Talisman.
An object carried or kept for its supposed protective, attracting, or empowering influence, often charged with intention or ritual.
A talisman is an object kept or carried for the influence it is believed to bring. The word arrives in English in the seventeenth century, by way of French talisman from Arabic ṭilasm, itself borrowed from late Greek telesma, "consecrated object" or "completion ritual." Talismans appear across cultures and centuries: inscribed metal discs, knotted cords, carved seals, small leather pouches, parchment squares folded into amulets, planetary medals struck on specific astrological hours, and very often stones.
Tradition and the talisman/amulet distinction
The classical distinction in occult literature is that a talisman is charged for a purpose, usually to draw something in (luck, love, opportunity, courage, eloquence, safe travel) rather than only to ward something off. The amulet is its passive counterpart, a repeller. The charging is a ritual, simple or elaborate, that links the object to a clear intention. In Renaissance and medieval European magic this often meant astrological timing: a Venus talisman for love made on a Friday in the planetary hour of Venus, a Jupiter talisman for prosperity carved on a Thursday with the moon waxing, and so on.

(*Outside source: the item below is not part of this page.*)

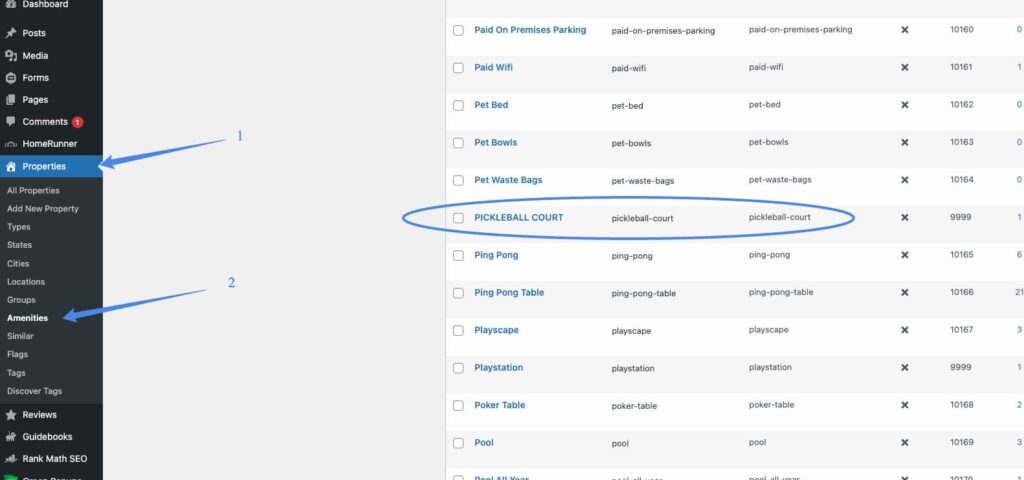
Task: Open the Ping Pong Table amenity link
Action: [x=508, y=293]
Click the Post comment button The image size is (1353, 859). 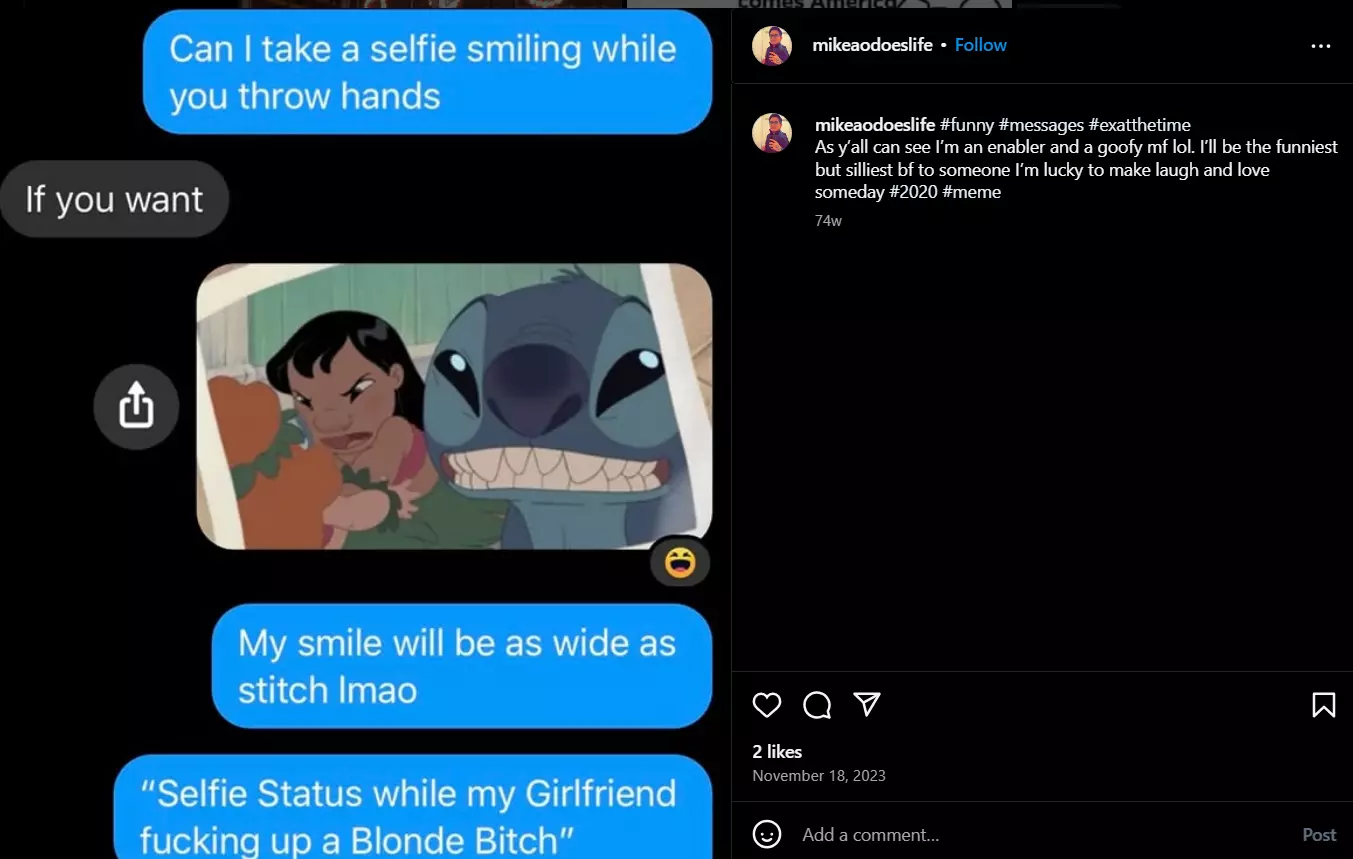click(1319, 834)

Cornelius Agrippa's Three Books of Occult Philosophy and the various editions of the Picatrix are the major sources, drawing on still older Hellenistic, Hermetic, and Arabic material. Solomonic grimoires, Jewish kabbalistic kameot, Islamic hirz, Hindu yantra pendants, Tibetan gau amulet boxes, and the gris-gris of West African and Afro-Caribbean traditions all sit in the same broad family.

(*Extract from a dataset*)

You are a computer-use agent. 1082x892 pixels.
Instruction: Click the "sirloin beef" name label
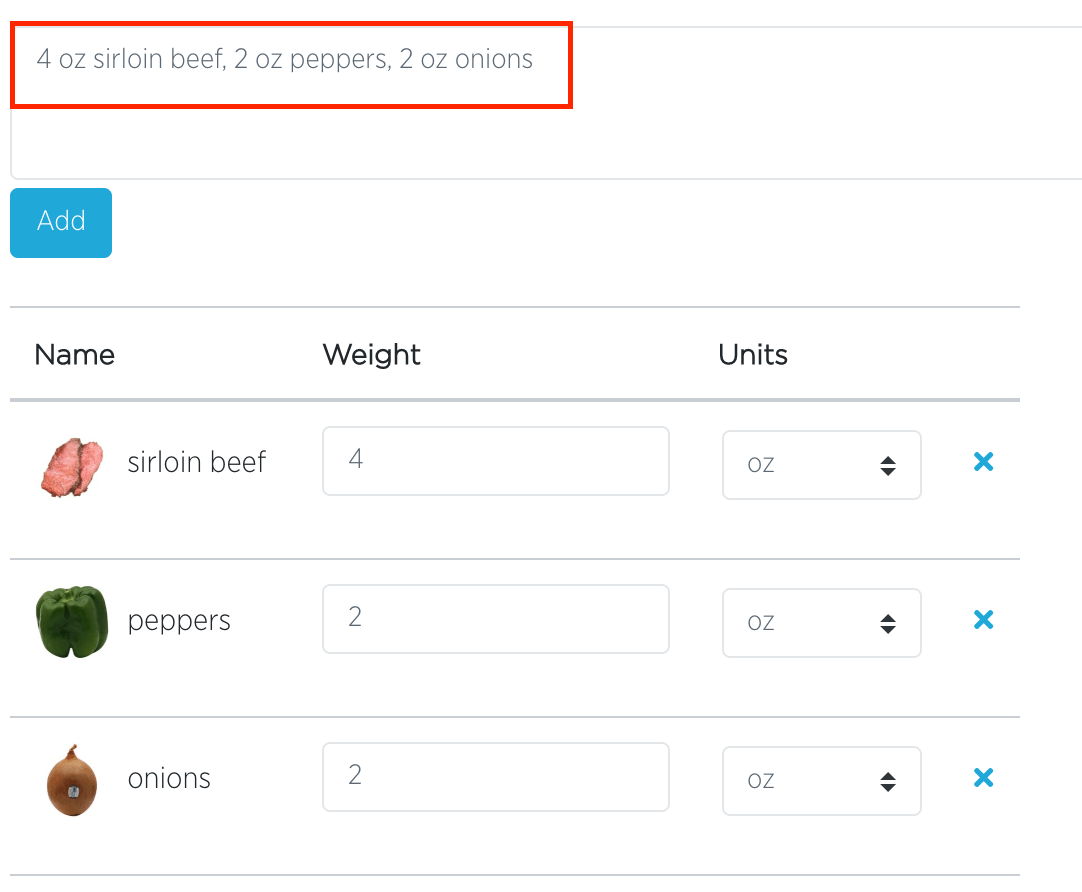[x=197, y=462]
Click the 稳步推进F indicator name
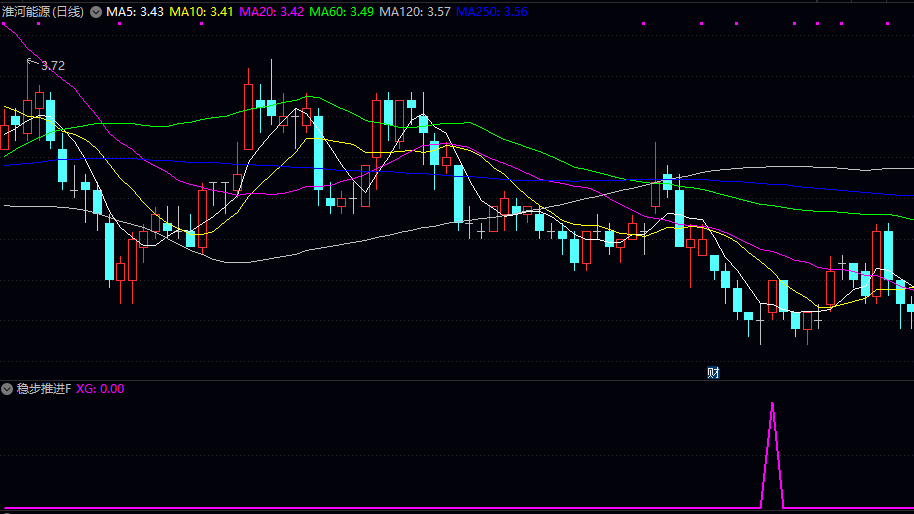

Stones were natural talisman material because they were durable, beautiful, and already loaded with associations from the lapidary tradition. A sapphire ring engraved with the appropriate sigil and consecrated under a specific star was thought to do meaningfully more than a sapphire alone. Whether or not anyone today believes in the underlying cosmology, the careful work of consecration left behind objects that carriers genuinely treasured.
Modern practice and honest limits
In modern crystal practice almost any stone can be made into a personal talisman. A piece of clear quartz set on a window for a season, a small carnelian carried in a wallet during a job change, a labradorite worn as a pendant during travel, a citrine kept on a desk during a launch, or a smoky quartz tucked into a child's pencil case during exam term are all working talismans in the older sense. Common choices include clear quartz (the universal blank slate), citrine for prosperity and confidence, carnelian for courage, garnet for vitality, rose quartz for relationship work, tiger's eye for focus, and labradorite for travel and change.
The honest framing matters. A talisman does not, by any measurable mechanism, cause job offers to arrive, debts to clear, or strangers to fall in love with the carrier. The wellness and manifestation markets sometimes sell stones on this implicit promise, and it can quietly become a way of buying hope by the gram. The traditions themselves were usually more careful: a talisman supports a clear intention paired with effort, not a substitute for either. The stone matters less than the relationship the carrier has to it. A piece picked up casually in a shop and worn without thought is just an accessory. A piece chosen deliberately, named for a purpose, and carried through a season of work becomes something else, less because of any property of the mineral and more because of the daily small act of remembering.
A talisman, in this sense, is a quiet agreement with oneself made portable. Related practices include amulet-making, intention setting, the keeping of saints' medals or scriptural verses, and any tradition that treats a small carried object as a reminder of a larger commitment.